C. Whether petitioners are liable for additional interest under section 6621(c) for substantial *183 underpayments attributable to a tax-motivated transaction.

FINDINGS OF FACT

Some of the facts have been stipulated and are so found. This reference incorporates the stipulation of facts and attached exhibits.

Petitioners resided in Scarsdale, New York, when they filed their petition. They timely filed joint Federal income tax returns on a cash basis for their 1976 and 1977 taxable years.

Hewitt Tract

Clair and Ellen Hewitt held property in Nicholas County, West Virginia (Hewitt tract), which contains Sewell coal, a premium coal. Sewell coal is valued because it is well-suited to make coke and steel, and its low ash and sulphur content meet air pollution regulations for utility power plants.
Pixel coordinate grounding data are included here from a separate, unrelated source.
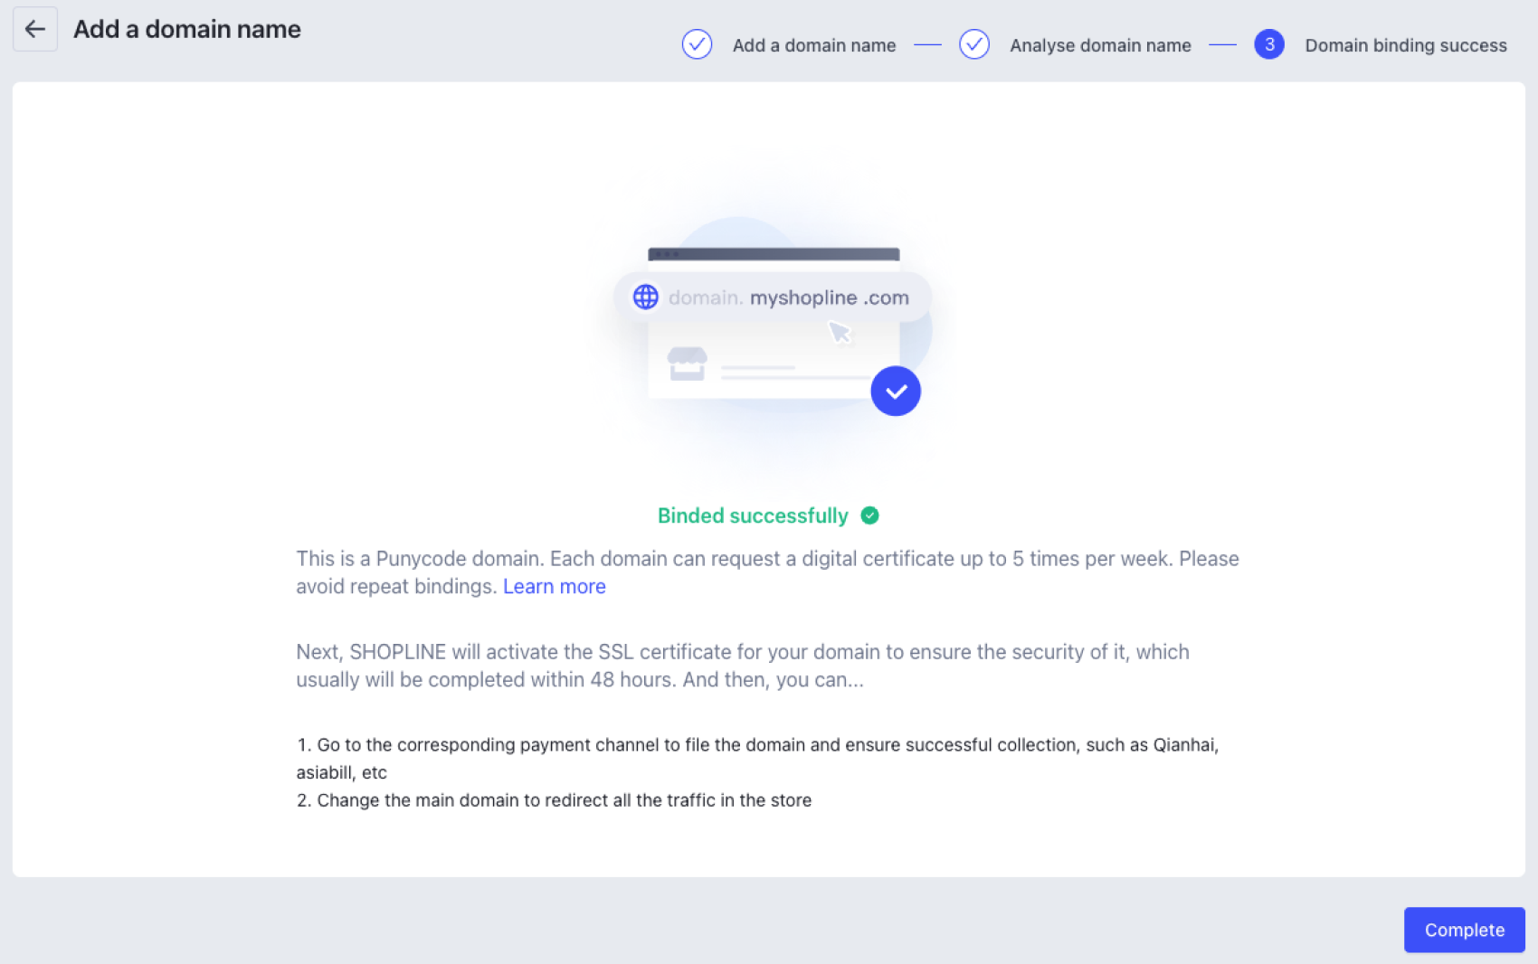The height and width of the screenshot is (964, 1538).
Task: Click the storefront icon in the illustration
Action: pyautogui.click(x=687, y=364)
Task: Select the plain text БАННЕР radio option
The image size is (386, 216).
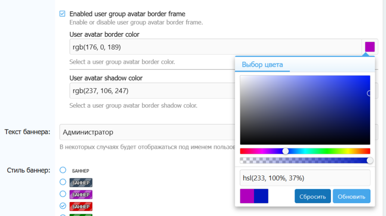Action: (63, 170)
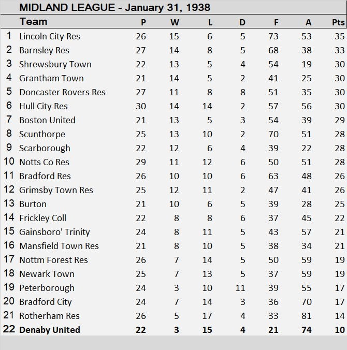Select the Boston United cell
The width and height of the screenshot is (347, 350).
pos(47,120)

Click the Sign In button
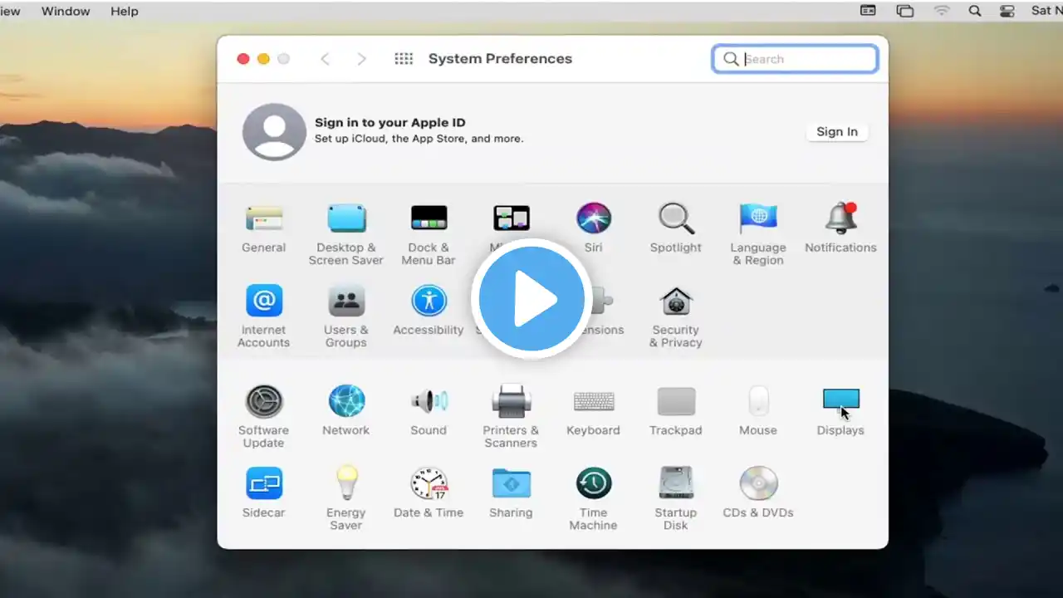pos(836,131)
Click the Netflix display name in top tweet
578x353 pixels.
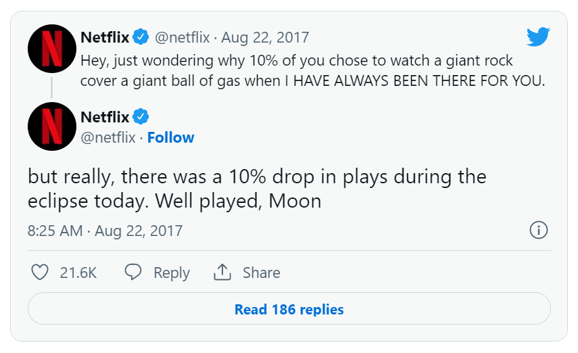(104, 37)
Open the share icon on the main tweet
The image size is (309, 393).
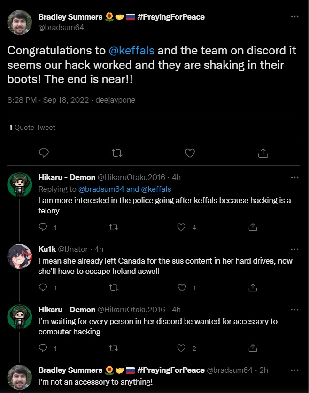click(x=263, y=152)
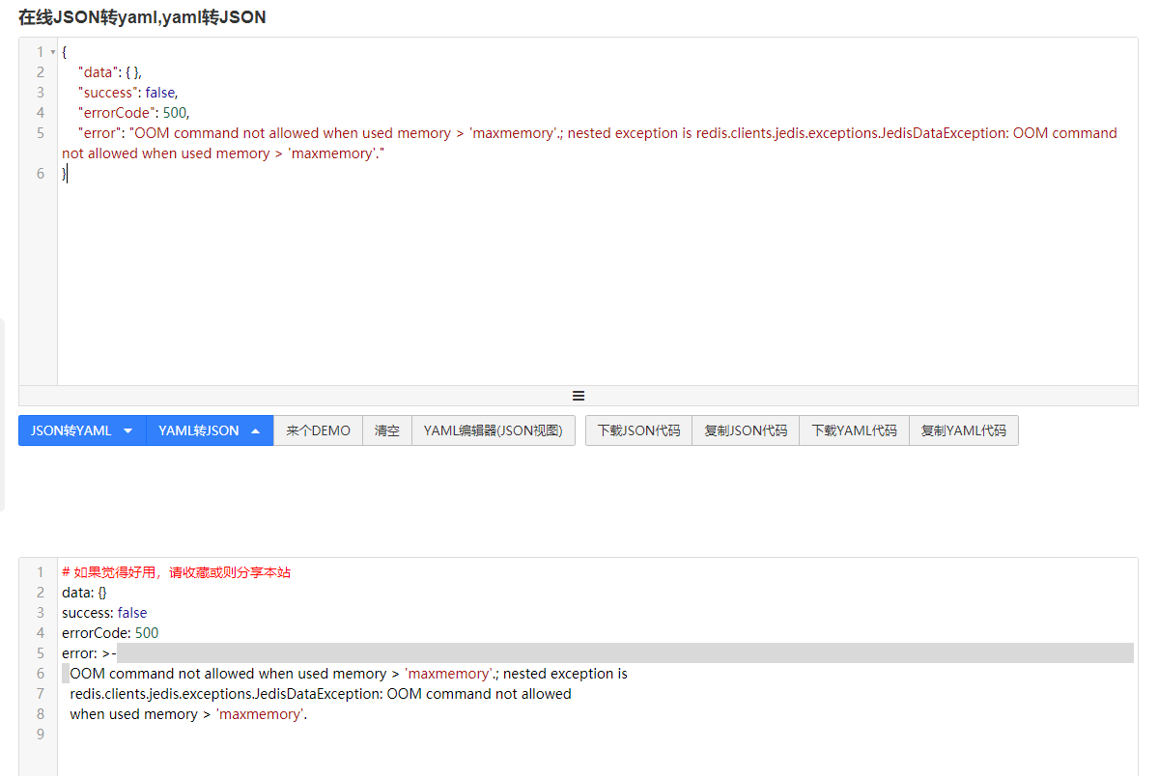Download JSON via 下载JSON代码

pyautogui.click(x=638, y=430)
Typically, the thickness or height of coal in a seam is consistent. Sewell coal, however, is erratic and may vary drastically within a particular seam. This makes the seam difficult to mine because equipment can easily extract coal at one point and then quickly run into an area too thin to be mined.

In 1973, the coal industry began to prosper when oil prices rose and government policies were initiated to develop independent domestic energy resources. After his election, President Carter also *184 encouraged coal companies to increase production to secure energy independence.

From 1973 to 1975, the price of coal more than doubled. In 1976, Sewell coal sold for $ 45.00 to $ 55.00 a ton and occasionally sold for $ 100.00 a ton on the spot market. During this time, other types of coal sold for $ 30.00 to $ 40.00 a ton.

The Hewitts, in October 1969, leased the coal rights on the Hewitt tract to the Island Creek Coal Company (Island Creek). On October 5, 1974, the Hewitts conveyed the tract to the Westvaco Corporation. The Hewitts retained the coal rights to the tract, subject to the lease to Island Creek, and the right of way to remove the coal.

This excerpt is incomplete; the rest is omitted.